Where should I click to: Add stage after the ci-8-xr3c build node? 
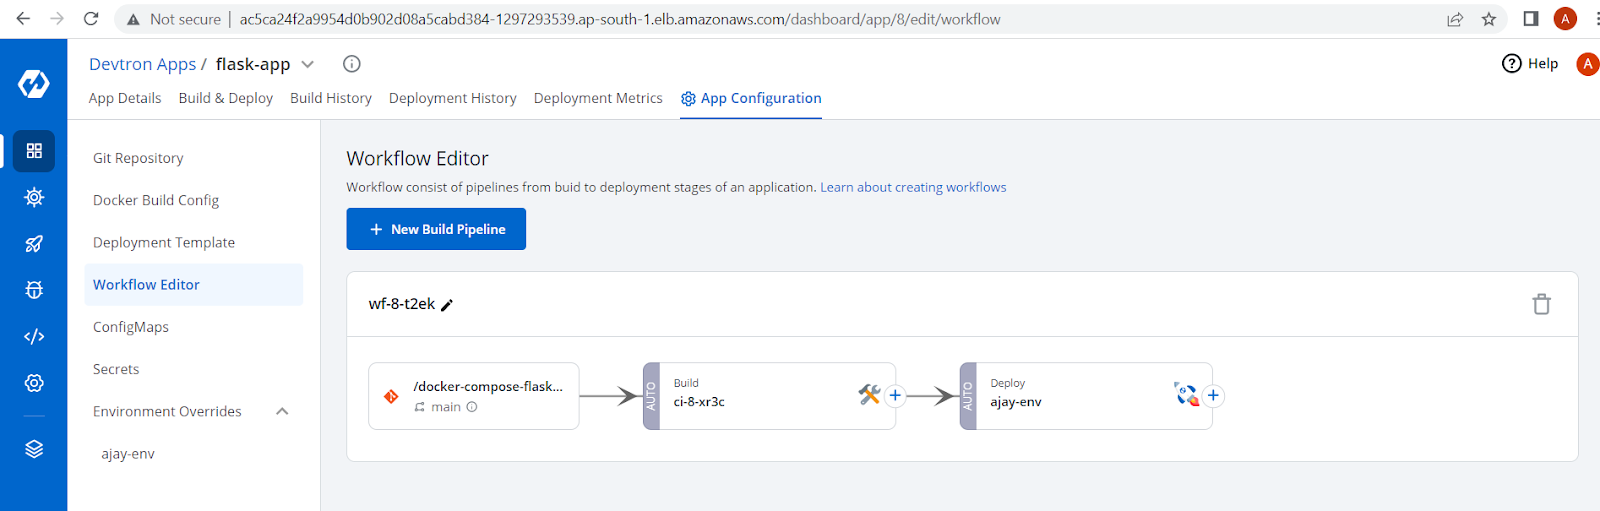[895, 396]
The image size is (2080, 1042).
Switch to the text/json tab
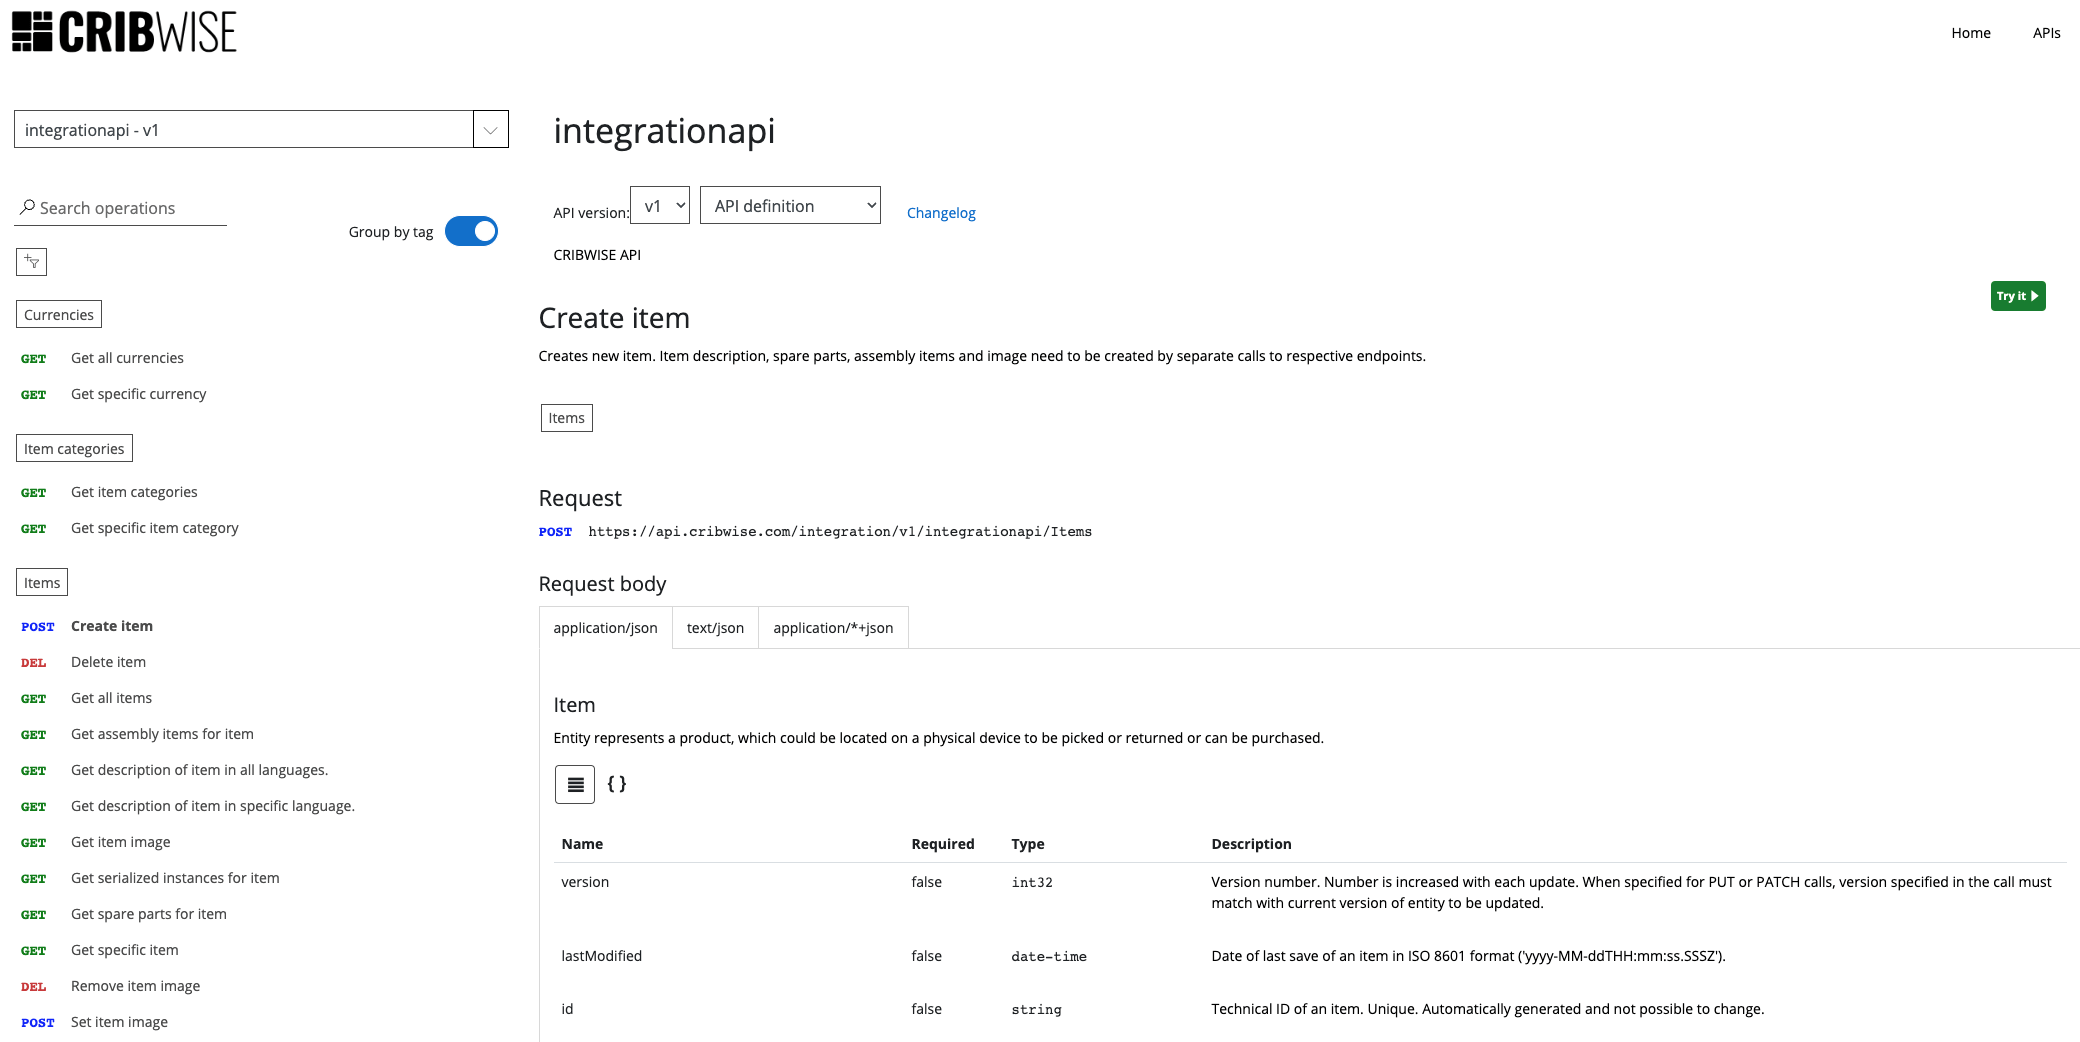coord(715,628)

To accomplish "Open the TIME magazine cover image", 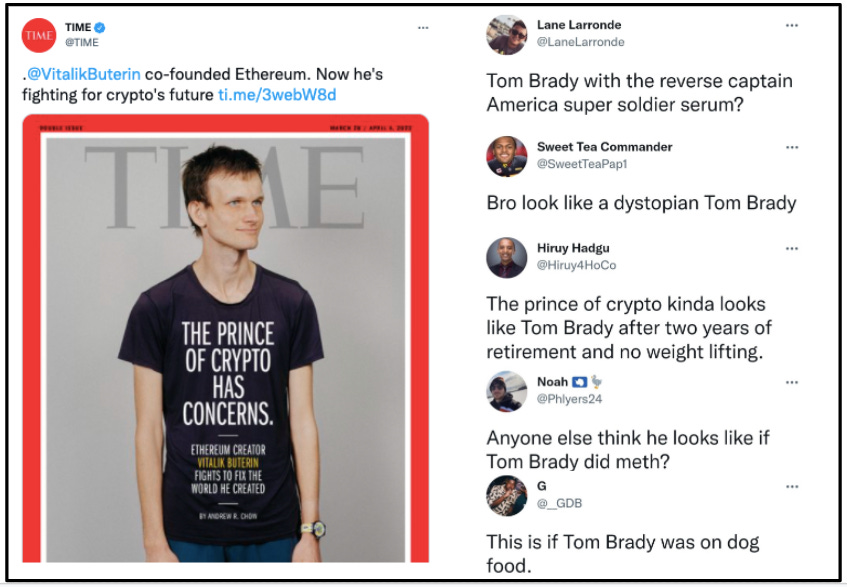I will coord(226,339).
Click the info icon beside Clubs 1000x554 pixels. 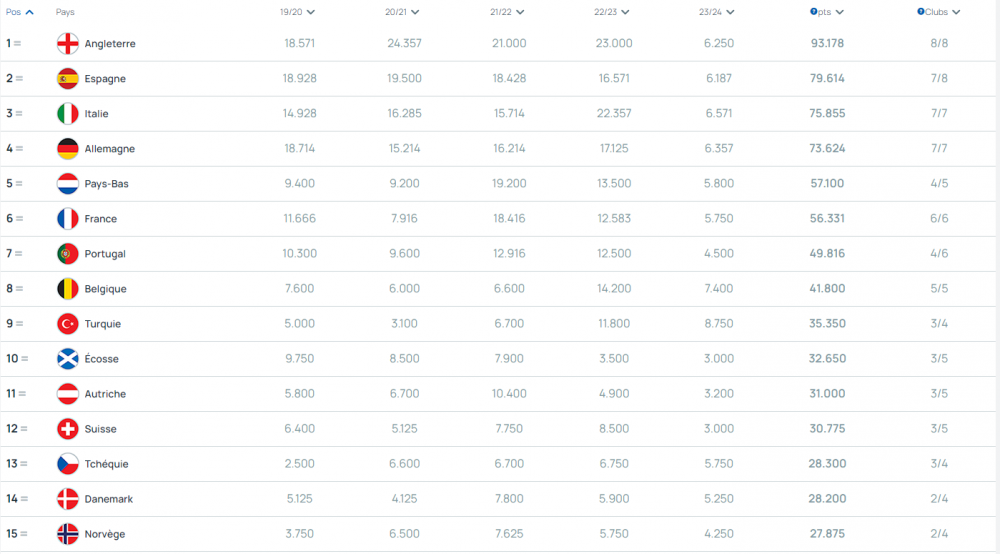[x=921, y=12]
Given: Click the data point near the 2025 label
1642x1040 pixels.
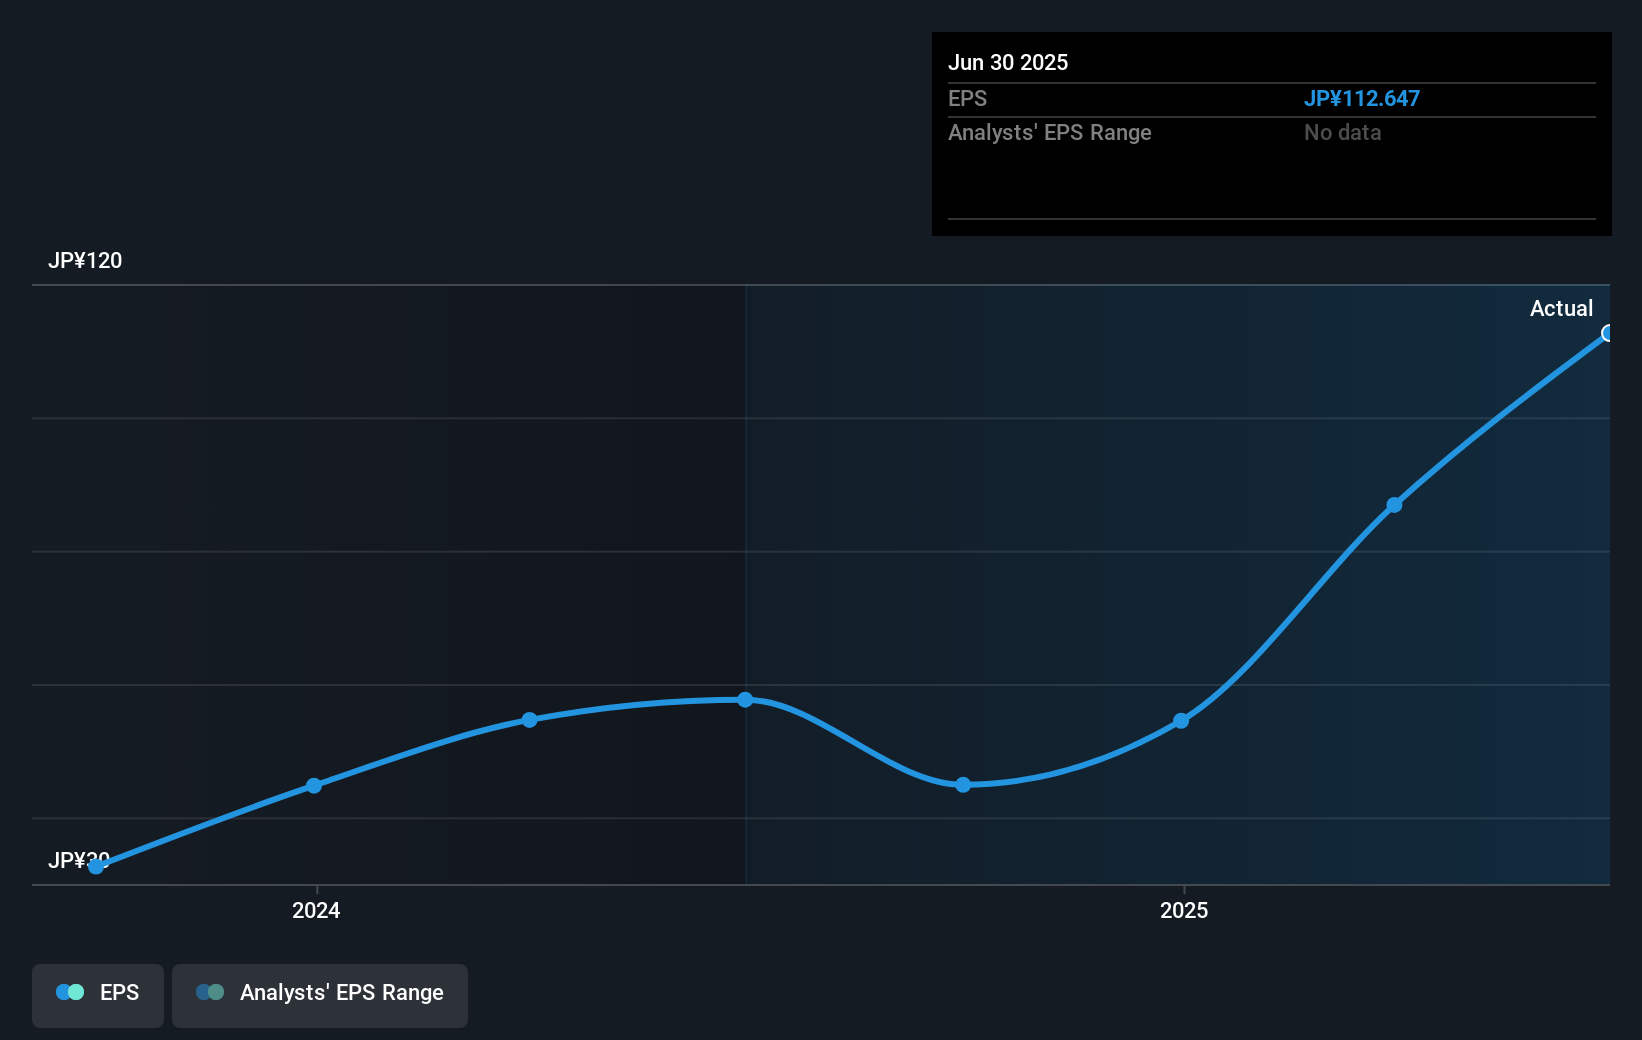Looking at the screenshot, I should (x=1182, y=720).
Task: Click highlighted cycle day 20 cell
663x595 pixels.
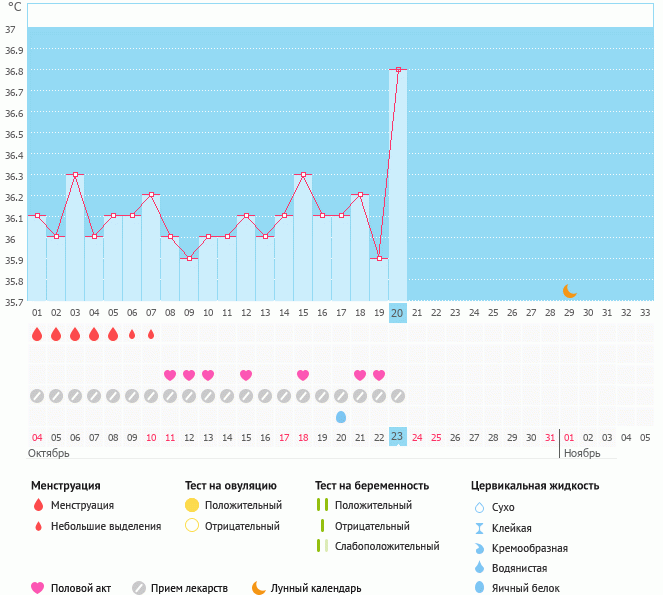Action: click(x=398, y=313)
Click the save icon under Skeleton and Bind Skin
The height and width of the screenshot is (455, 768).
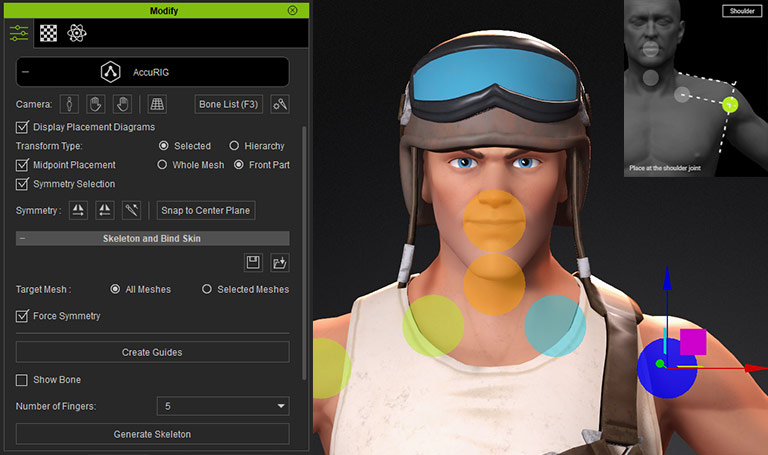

Work to do
Swap "screenshot" for "image" in the records, from the line with "Click the save" up to and including the last line of the records, and write out only those lines with nothing else changed. Leave the pictures out of your answer.

The completed task
Click the save icon under Skeleton and Bind Skin
The height and width of the image is (455, 768).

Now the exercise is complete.